After they left, I broke down crying. The bartender was very apologetic, saying nothing like that has happened there before, and that those particular people are regulars. Ironically, he told me, the owner is a gay man and he’s never had any trouble with them. Bitterly, I pointed out that the owner is not an attractive woman whom frat boys would just love to talk into bed in order to show her what a “real man” is. The bartender was nice enough, but I really think it was a case of too little, too late. I have to wonder if that is because they were, in fact, regulars. And I’m upset that this fact made a difference.

He walked me out, effusively apologizing, telling me that he hoped I wouldn’t pass judgment on the bar due to a few unruly patrons. He stayed with me as I unlocked my bike, looking worried. As I pedaled briskly home, I had to keep fighting back tears. Later, it was a long time before I could get to sleep, playing the whole scene back in my mind, seething with rage. It made my stomach turn. To be honest, it still does.

If there is any question in your mind that we are living in a rape culture, a culture in which young men think they can say and do anything to a woman in pursuit of sex, just because he finds her attractive, regardless of whether or not she is interested, and feels perfectly justified — nay, entitled — in hurling verbal (or physical, or sexual) abuse at her when rebuffed, simply because his pride and ego have been hurt, think again.

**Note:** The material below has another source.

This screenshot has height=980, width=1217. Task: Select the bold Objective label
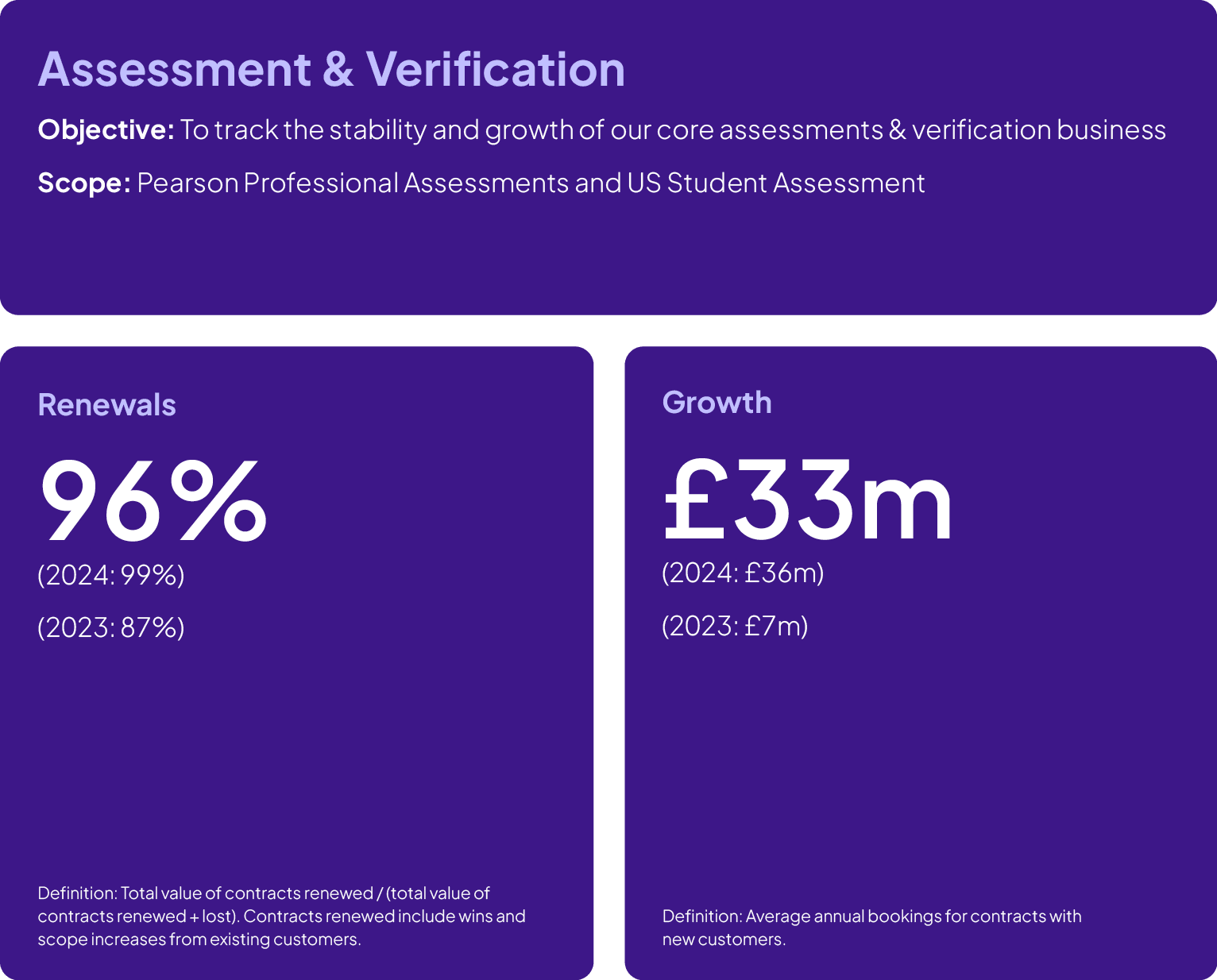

This is rape culture. This is why Steubenville and a million other similar and unreported cases happen. This is why the media has such crocodile-tear sympathy for the high school rapists for their lost scholarships and “ruined lives,” and not a word of concern for the victim, whose life is the one which is truly ruined.

This is what women and girls put up with, all the time, gay or straight; and by lieu of lifetime exposure, are led to believe that it is normal and right. This is what boys are taught is their due and their right. She was asking for it, she was drunk, she was pretty, she was dressed “like a slut,” she was alone, ad nauseam. Nor does it end at women — gay boys and men, as well as trans* people suffer parallel, if not completely similar, fates.

The worst part is that I feel guilty that I should be “thankful” that it didn’t end up far more tragic, far more dangerous, far more lethal. And that may be the most enraging piece of this whole scenario.

I am thoroughly disgusted. Rape culture must end, and it is everyone’s responsibility. Let’s start a revolution.